WHAT IS NEEDED:
Filter the listing below for "computer" and report every line that has it.

RECORDS SHOWN:
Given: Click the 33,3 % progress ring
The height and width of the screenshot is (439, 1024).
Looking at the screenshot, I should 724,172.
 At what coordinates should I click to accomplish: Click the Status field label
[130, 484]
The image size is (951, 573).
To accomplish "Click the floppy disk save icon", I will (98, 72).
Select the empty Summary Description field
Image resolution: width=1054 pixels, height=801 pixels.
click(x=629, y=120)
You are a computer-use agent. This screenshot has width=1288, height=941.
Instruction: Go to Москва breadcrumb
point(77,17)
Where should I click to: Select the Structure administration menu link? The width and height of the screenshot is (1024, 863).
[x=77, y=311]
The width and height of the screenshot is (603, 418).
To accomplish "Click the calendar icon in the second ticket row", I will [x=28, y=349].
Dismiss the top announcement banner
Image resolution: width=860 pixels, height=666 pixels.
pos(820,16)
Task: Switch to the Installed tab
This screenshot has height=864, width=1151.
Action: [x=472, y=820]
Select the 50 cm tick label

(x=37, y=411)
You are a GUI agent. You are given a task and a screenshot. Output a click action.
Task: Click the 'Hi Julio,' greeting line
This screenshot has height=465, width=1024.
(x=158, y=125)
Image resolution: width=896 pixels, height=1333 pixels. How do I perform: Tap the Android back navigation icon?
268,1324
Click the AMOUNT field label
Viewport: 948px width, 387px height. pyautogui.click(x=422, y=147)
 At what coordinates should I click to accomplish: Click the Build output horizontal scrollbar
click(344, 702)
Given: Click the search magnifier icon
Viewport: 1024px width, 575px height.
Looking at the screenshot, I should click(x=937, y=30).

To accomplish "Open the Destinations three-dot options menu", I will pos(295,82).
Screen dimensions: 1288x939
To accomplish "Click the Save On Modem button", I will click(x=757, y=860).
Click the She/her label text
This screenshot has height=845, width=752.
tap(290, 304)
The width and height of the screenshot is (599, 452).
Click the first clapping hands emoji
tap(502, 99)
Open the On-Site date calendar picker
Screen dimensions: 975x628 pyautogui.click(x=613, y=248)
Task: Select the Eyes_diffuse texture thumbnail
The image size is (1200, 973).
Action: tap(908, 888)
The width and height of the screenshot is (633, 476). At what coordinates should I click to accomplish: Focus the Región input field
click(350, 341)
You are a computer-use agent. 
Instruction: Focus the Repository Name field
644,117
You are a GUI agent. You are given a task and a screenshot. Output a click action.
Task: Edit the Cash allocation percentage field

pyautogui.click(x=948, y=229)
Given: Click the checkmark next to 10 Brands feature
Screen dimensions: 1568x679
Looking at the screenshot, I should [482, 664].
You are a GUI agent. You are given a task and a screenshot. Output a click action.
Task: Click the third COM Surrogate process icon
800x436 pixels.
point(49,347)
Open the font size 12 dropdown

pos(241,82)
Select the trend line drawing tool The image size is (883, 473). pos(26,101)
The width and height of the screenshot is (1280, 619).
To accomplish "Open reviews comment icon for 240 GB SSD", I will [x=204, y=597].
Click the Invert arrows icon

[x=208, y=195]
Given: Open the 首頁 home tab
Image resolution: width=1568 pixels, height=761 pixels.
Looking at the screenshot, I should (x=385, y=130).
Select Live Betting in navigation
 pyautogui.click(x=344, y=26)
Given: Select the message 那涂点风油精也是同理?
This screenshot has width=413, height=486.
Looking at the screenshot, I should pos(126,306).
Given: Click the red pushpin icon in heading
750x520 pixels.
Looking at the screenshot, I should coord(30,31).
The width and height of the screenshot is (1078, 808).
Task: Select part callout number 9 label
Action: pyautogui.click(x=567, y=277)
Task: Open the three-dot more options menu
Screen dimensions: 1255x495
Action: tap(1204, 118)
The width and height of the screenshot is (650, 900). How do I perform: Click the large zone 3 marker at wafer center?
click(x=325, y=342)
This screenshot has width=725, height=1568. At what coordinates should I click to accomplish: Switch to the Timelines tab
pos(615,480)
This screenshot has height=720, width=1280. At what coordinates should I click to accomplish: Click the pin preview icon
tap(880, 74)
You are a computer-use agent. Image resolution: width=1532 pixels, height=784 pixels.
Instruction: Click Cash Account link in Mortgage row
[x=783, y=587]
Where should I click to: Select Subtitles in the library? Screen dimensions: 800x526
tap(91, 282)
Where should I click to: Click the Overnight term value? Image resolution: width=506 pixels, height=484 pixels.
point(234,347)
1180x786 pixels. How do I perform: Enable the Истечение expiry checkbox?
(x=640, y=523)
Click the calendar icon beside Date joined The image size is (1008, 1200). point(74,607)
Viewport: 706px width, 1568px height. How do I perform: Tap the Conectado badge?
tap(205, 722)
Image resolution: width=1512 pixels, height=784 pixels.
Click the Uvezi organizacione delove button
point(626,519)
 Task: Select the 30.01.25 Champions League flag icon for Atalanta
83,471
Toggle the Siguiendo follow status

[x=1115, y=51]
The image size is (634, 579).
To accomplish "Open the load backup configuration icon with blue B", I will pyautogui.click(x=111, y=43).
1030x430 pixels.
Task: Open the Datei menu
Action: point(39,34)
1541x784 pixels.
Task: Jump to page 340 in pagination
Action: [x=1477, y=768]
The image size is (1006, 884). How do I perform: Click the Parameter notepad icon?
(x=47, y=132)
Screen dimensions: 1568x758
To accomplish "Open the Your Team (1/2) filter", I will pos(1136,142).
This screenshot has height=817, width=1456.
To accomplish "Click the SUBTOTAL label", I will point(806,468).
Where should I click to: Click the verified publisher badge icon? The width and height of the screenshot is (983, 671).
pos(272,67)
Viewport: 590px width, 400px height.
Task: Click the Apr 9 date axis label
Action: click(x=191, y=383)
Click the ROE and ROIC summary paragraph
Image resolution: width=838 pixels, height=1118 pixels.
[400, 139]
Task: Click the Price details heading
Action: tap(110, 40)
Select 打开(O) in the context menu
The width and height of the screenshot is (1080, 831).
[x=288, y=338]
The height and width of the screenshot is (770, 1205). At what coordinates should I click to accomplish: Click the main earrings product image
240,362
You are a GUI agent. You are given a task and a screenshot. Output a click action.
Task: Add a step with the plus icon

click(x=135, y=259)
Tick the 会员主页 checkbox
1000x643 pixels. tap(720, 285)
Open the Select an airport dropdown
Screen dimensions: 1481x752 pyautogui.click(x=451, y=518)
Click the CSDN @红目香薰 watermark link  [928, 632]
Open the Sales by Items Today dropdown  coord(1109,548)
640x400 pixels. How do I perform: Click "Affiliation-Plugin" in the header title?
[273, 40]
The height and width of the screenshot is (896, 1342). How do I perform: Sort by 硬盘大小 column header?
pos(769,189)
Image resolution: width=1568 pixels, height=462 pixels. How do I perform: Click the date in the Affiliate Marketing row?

WRITTEN SOLUTION:
You are a computer-use agent. This screenshot has width=1288, height=941.
You are a computer-use agent. 
You are a computer-use agent. Image resolution: width=1532 pixels, height=784 pixels.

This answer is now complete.